Вязать! Топить! Да здравствует Димитрий! Да гибнет род Бориса Годунова!
Расступитесь, расступитесь. Бояре идут.
Слышишь? визг! – это женский голос – Взойдем! – Двери заперты – крики замолкли.
То есть в каждой отдельной сцене «народ» является воплощением какого-либо определенного требования, желания.
А тот, кто не столь определен или имеет другое желание, уже только поэтому автоматически выпадает из категории «народ». Внутри этой категории нет места свободе, а следовательно, и личности.
И выходит, что едва мы касаемся непосредственно личности, как мгновенно отстраняемся от общего; а едва взглянем на общее, как мгновенно происходит полное обезличивание всех, кто в него входит.
II
Этот формальный антагонизм личного и общего находит в пьесе и драматическое выражение, например, в сцене «Девичье поле. Новодевичий монастырь».
Здесь даже не столкновение, а послушная капитуляция личного начала. И хотя может показаться претенциозным называть «представителями личного начала» тех, кто в этой сцене разговаривает о «слюне и луке», однако это так: эти двое не знают, о чем все кругом плачут. Они и сами не хотят плакать, но делают все, чтобы хоть внешне влиться в совокупную волю народа и стать как все:
Один.
Все плачут.
Заплачем, брат, и мы.
Другой.
Я силюсь, брат,
Да не могу.
Первый.
Я также. Нет ли луку?
Потрем глаза.
Второй.
Нет, я слюней помажу.
И недаром они стараются: ведь, судя по репликам, толпа искренне увлечена единым чувством, а значит, может и покалечить несогласного или безразличного. Вот и приходится последним мазать глаза слюной.

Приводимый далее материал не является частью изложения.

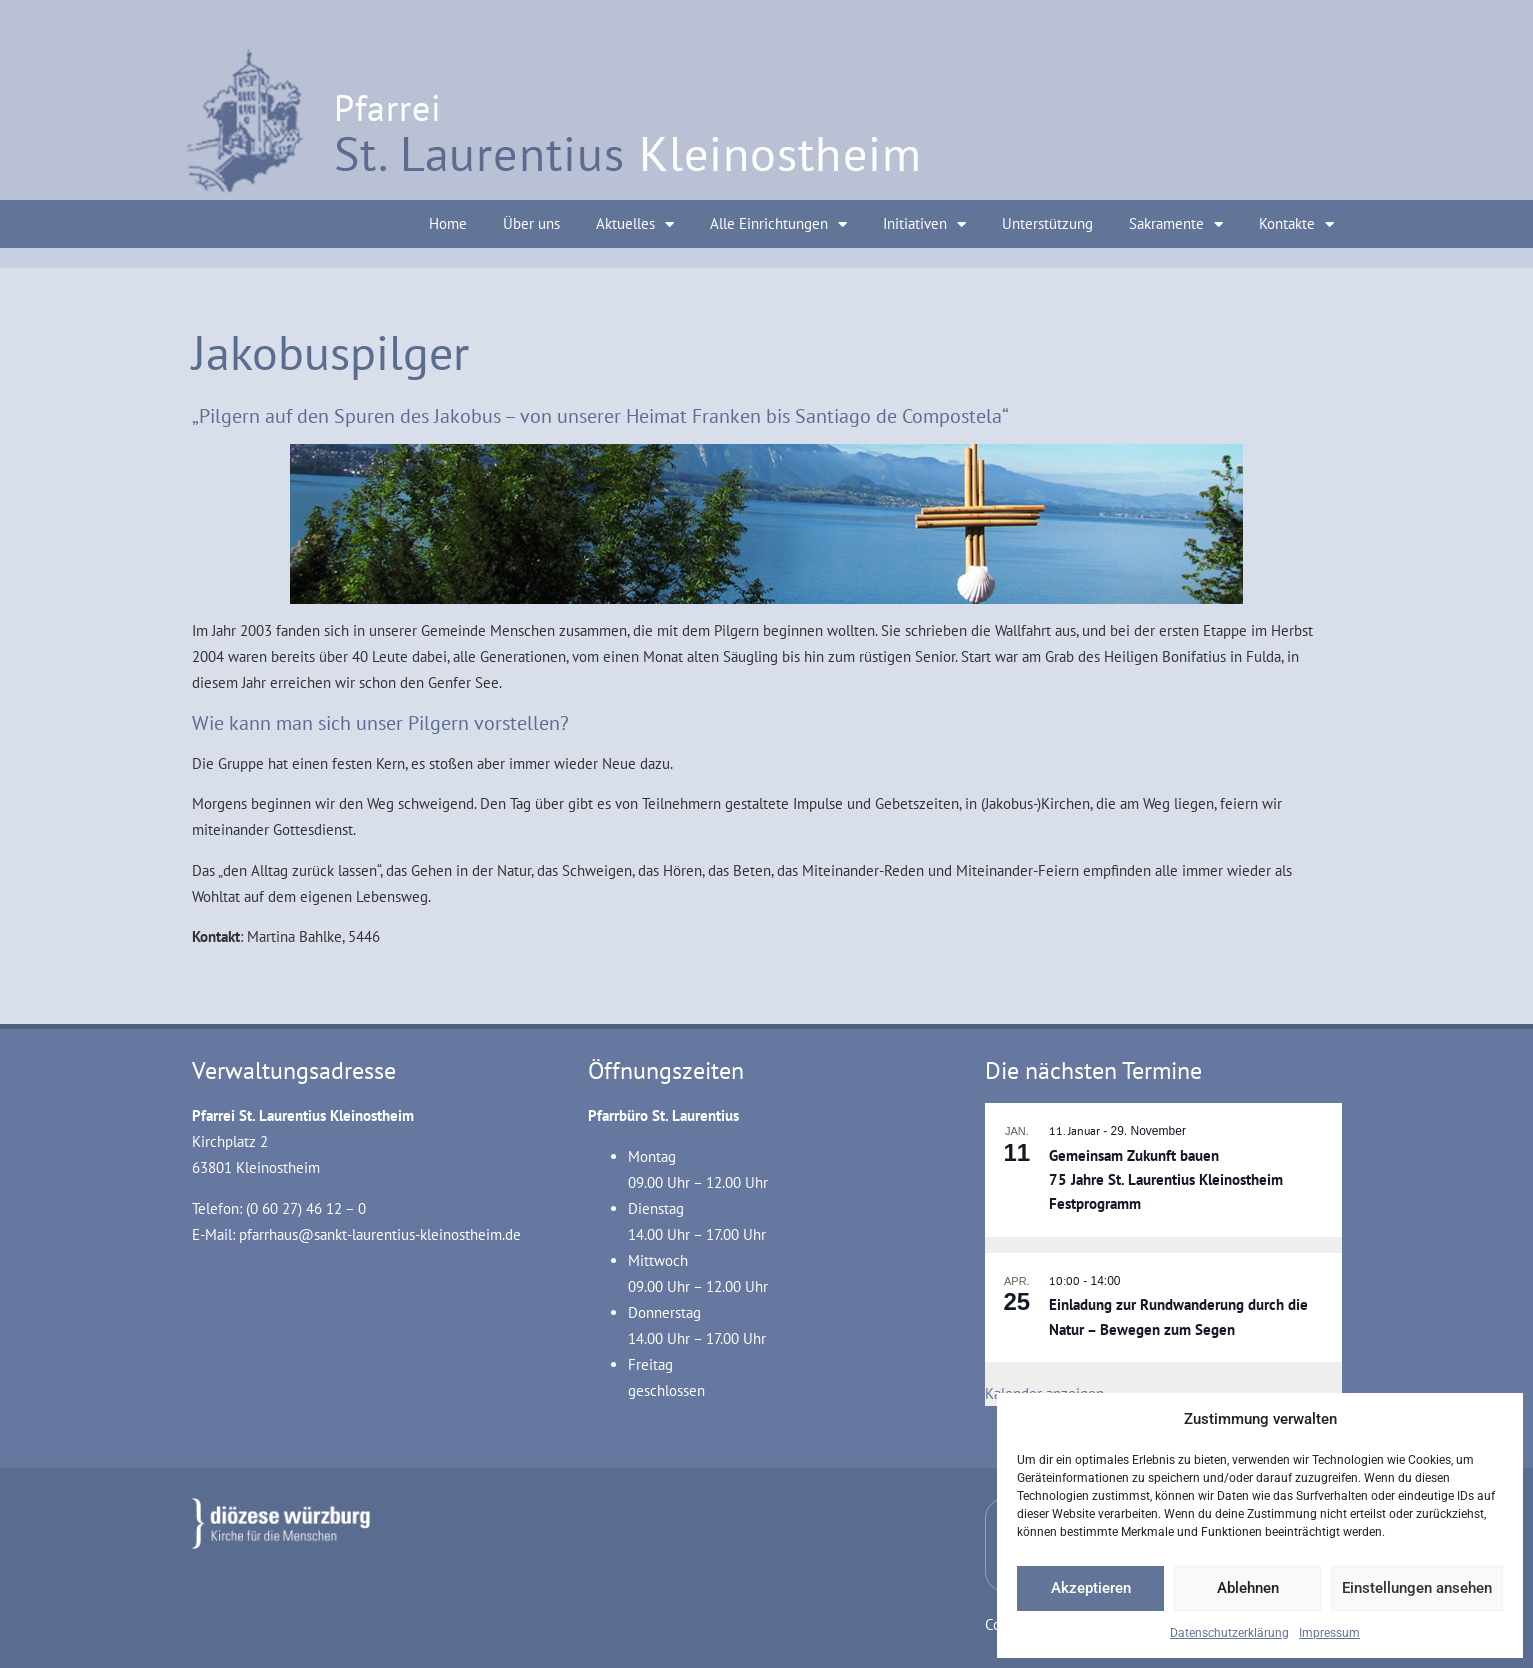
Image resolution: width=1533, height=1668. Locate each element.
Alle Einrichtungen (778, 224)
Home (448, 223)
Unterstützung (1047, 223)
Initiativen (924, 224)
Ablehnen (1248, 1588)
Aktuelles (635, 224)
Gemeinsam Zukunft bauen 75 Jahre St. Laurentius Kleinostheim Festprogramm (1166, 1180)
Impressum (1329, 1633)
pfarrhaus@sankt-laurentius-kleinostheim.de (380, 1234)
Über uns (531, 223)
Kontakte (1296, 224)
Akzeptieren (1091, 1588)
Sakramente (1176, 224)
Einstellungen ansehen (1417, 1588)
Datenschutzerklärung (1229, 1633)
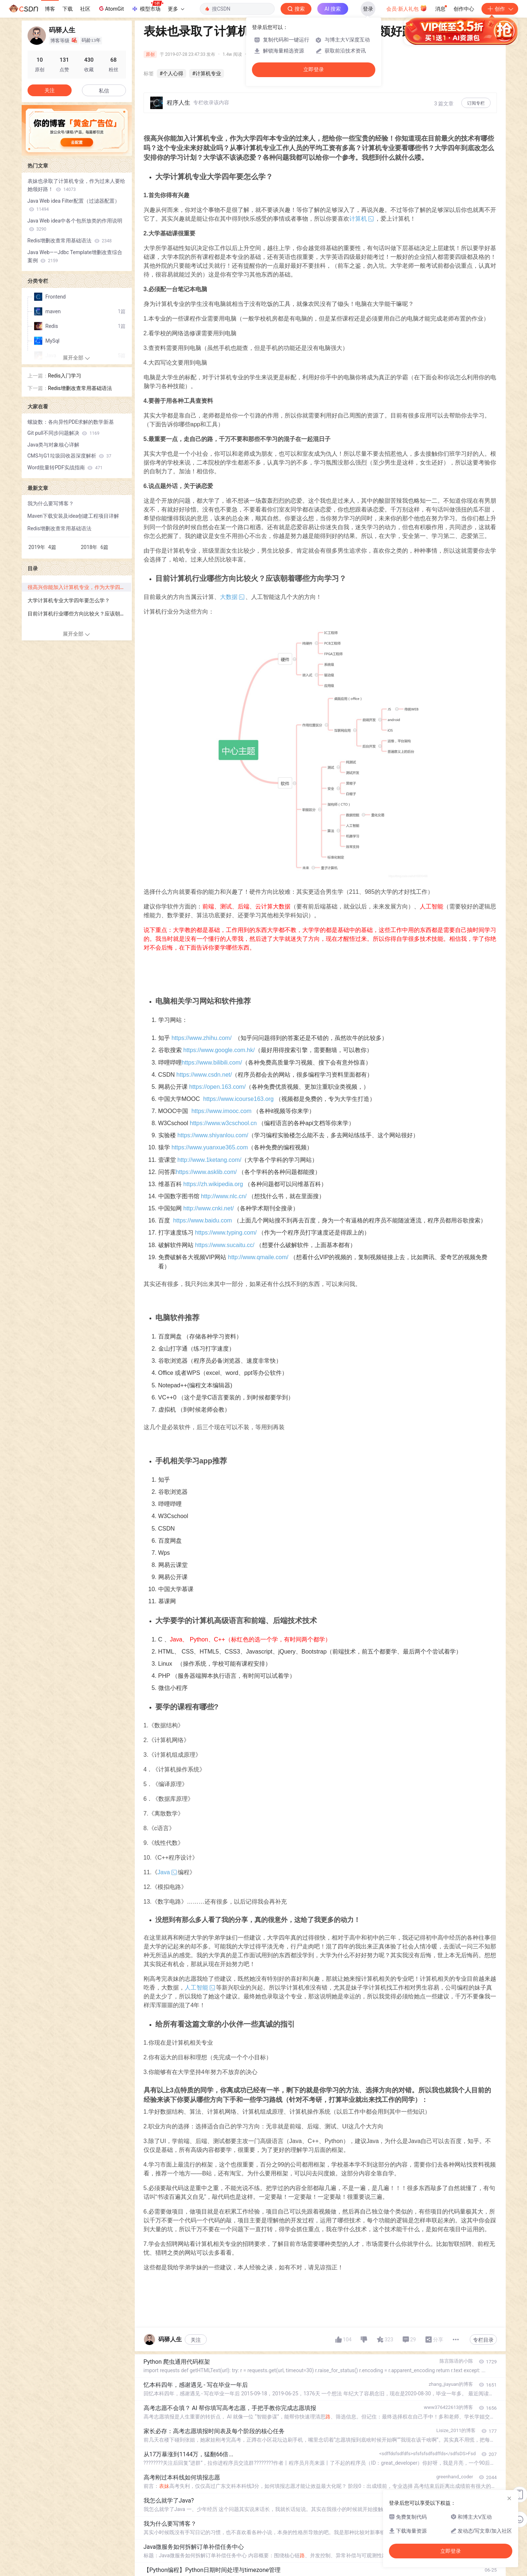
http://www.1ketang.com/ (209, 1160)
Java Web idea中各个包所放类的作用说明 (75, 225)
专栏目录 (483, 2340)
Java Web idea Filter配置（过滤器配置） (74, 205)
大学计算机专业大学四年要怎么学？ (69, 600)
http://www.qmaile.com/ (258, 1257)
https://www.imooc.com (221, 1111)
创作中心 (464, 9)
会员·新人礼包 (406, 8)
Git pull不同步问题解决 (64, 433)
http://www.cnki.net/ (208, 1208)
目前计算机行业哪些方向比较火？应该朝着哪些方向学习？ (79, 614)
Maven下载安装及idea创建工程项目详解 (73, 516)
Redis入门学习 (65, 376)
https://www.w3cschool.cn (223, 1123)
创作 (500, 9)
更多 (176, 9)
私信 (104, 91)
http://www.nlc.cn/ (224, 1196)
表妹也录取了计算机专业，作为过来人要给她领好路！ (76, 185)
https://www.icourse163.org (238, 1099)
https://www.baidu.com (202, 1220)
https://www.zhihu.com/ (202, 1038)
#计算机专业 (206, 73)
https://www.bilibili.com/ (212, 1062)
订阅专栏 (476, 103)
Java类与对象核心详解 (54, 445)
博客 (50, 9)
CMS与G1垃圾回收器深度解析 (70, 456)
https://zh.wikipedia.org (213, 1184)
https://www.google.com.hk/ (219, 1050)
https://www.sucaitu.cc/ (225, 1245)
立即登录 (313, 69)
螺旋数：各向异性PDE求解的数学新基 (71, 422)
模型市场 (147, 6)
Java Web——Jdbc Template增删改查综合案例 (75, 256)
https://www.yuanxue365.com (210, 1147)
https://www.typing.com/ (226, 1232)
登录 (368, 9)
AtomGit (111, 8)
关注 (196, 2340)
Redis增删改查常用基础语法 (70, 240)
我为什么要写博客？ (51, 503)
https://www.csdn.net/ (204, 1075)
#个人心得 (172, 73)
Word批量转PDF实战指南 (65, 467)
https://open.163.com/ (217, 1087)
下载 (67, 9)
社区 (85, 9)
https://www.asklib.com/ (206, 1172)
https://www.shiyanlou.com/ (212, 1135)
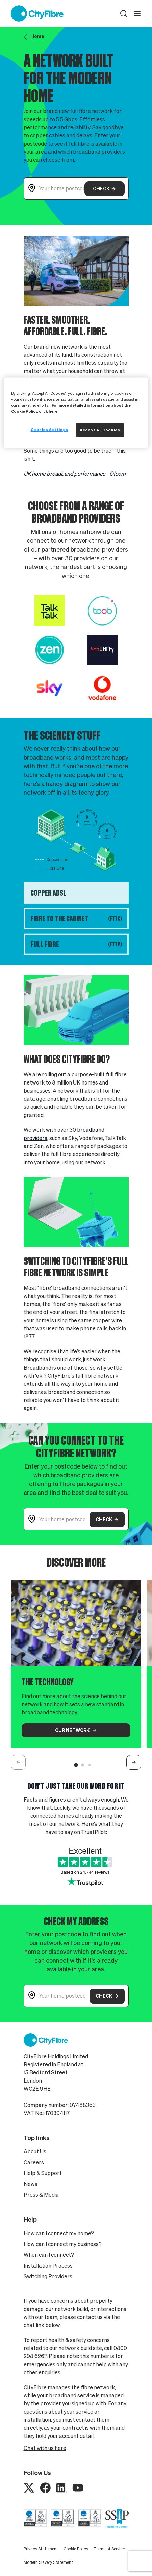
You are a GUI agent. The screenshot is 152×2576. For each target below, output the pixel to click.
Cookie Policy (76, 2549)
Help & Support (43, 2173)
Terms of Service (109, 2549)
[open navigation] (137, 13)
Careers (34, 2162)
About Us (35, 2151)
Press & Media (41, 2195)
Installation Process (48, 2266)
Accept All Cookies (100, 430)
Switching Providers (48, 2276)
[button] (124, 13)
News (30, 2184)
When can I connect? (49, 2255)
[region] (76, 412)
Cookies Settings (49, 429)
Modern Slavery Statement (48, 2562)
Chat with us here (45, 2448)
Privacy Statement (41, 2549)
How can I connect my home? (59, 2233)
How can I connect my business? (63, 2244)
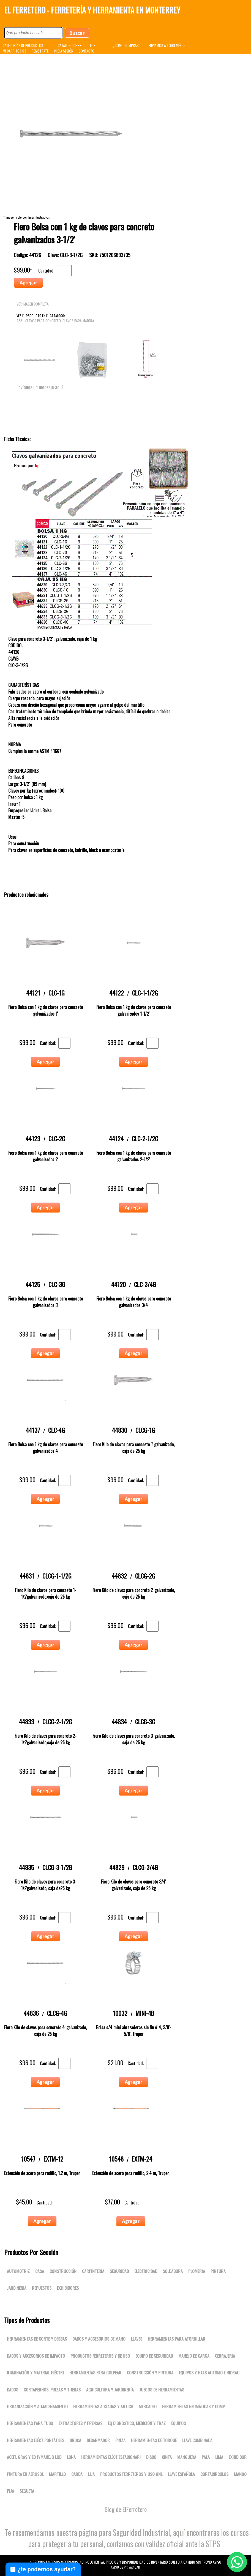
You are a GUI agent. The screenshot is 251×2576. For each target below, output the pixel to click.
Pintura (218, 2271)
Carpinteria (93, 2271)
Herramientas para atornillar (176, 2338)
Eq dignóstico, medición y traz (137, 2423)
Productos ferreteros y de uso (100, 2355)
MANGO (240, 2474)
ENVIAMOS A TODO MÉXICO (168, 45)
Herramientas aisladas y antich (103, 2406)
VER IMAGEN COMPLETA (33, 304)
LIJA (91, 2474)
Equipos (178, 2423)
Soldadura (173, 2271)
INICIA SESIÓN (63, 51)
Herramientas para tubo (30, 2423)
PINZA (120, 2440)
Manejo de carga (193, 2355)
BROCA (75, 2440)
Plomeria (196, 2271)
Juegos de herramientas (161, 2389)
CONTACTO (86, 51)
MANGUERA (186, 2457)
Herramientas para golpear (95, 2372)
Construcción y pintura (150, 2372)
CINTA (167, 2457)
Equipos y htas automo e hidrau (209, 2372)
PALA (206, 2457)
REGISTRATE (40, 51)
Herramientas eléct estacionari (111, 2457)
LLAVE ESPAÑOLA (181, 2474)
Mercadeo (148, 2406)
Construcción (63, 2271)
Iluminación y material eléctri (35, 2372)
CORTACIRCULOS (214, 2474)
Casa (39, 2271)
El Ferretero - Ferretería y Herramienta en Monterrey (92, 10)
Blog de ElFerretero (126, 2509)
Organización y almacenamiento (37, 2406)
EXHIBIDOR (238, 2457)
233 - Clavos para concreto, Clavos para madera (55, 320)
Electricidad (145, 2271)
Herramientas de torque (154, 2440)
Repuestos (41, 2287)
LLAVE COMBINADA (197, 2440)
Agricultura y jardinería (110, 2389)
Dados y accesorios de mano (99, 2338)
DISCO (151, 2457)
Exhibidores (68, 2287)
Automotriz (18, 2271)
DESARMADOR (98, 2440)
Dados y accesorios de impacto (36, 2355)
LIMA (219, 2457)
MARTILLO (57, 2474)
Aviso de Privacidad (125, 2567)
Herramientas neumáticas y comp (193, 2406)
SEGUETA (27, 2490)
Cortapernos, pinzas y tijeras (52, 2389)
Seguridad (119, 2271)
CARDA (77, 2474)
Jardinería (16, 2287)
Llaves (136, 2338)
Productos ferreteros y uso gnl (131, 2474)
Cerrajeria (225, 2355)
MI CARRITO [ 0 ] (14, 51)
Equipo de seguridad (154, 2355)
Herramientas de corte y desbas (37, 2338)
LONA (71, 2457)
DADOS (12, 2389)
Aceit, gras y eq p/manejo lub (34, 2457)
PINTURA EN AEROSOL (25, 2474)
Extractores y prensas (80, 2423)
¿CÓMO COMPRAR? (127, 45)
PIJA (10, 2490)
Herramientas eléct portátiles (35, 2440)
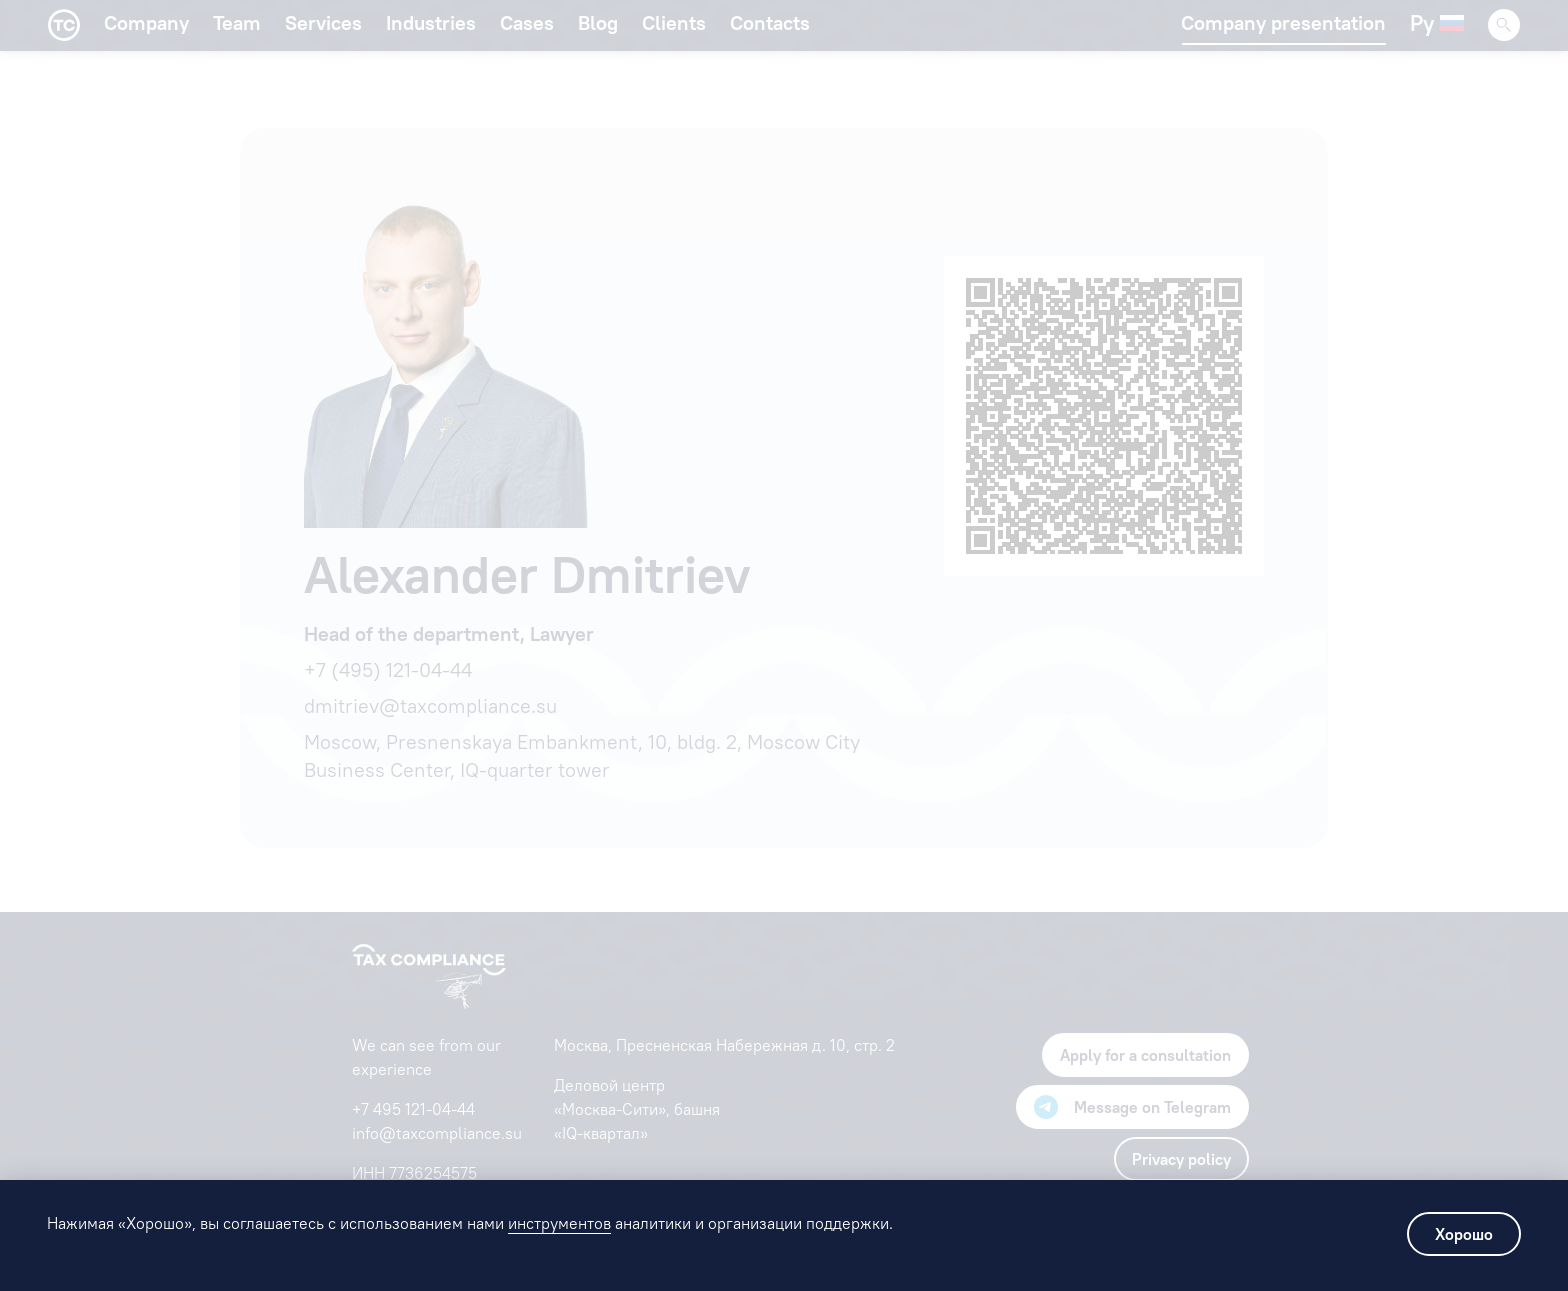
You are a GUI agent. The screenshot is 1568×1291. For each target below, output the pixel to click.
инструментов (559, 1223)
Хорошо (1464, 1234)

Эти двое боятся именно окружающего их народа, который сам-то твердо знает, для чего собрался. На сцене, кроме народа, никого нет, и, естественно, сторонникам надуманной концепции пассивности народа приходится своевольно вводить при постановке «Бориса Годунова» каких-нибудь «приставов» и посредством их плеток внедрять свою любимую концепцию.
У Пушкина приставов нет. На сцене только народ. И исходить надо только из этих фактов.
III
В сцене, носящей название «Корчма на литовской границе», проблема показана с другой стороны.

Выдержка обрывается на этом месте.